=== Begin Enclosure ===

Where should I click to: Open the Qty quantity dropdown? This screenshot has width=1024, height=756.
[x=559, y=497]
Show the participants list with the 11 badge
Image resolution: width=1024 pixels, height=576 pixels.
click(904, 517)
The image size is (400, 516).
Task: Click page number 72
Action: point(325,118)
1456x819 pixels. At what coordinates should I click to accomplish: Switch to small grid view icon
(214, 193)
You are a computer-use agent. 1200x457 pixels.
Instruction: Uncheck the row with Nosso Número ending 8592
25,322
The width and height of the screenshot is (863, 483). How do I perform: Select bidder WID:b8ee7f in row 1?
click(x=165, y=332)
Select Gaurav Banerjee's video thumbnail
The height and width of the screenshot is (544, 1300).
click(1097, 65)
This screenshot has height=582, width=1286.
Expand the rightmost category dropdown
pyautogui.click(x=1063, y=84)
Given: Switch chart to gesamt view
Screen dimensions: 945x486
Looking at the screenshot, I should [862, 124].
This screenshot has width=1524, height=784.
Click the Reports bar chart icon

=== End Enclosure ===

**Activity**
Copy the records above, keeping each line identical.

**Problem solution**
Where should I click to: Open the Qty quantity dropdown? This screenshot has width=1024, height=756.
[x=559, y=497]
Show the participants list with the 11 badge
Image resolution: width=1024 pixels, height=576 pixels.
click(904, 517)
The image size is (400, 516).
Task: Click page number 72
Action: point(325,118)
1456x819 pixels. At what coordinates should I click to accomplish: Switch to small grid view icon
(214, 193)
You are a computer-use agent. 1200x457 pixels.
Instruction: Uncheck the row with Nosso Número ending 8592
25,322
The width and height of the screenshot is (863, 483). How do I perform: Select bidder WID:b8ee7f in row 1?
click(x=165, y=332)
Select Gaurav Banerjee's video thumbnail
The height and width of the screenshot is (544, 1300).
click(1097, 65)
This screenshot has height=582, width=1286.
Expand the rightmost category dropdown
pyautogui.click(x=1063, y=84)
Given: Switch chart to gesamt view
Screen dimensions: 945x486
Looking at the screenshot, I should [862, 124].
This screenshot has width=1524, height=784.
Click the Reports bar chart icon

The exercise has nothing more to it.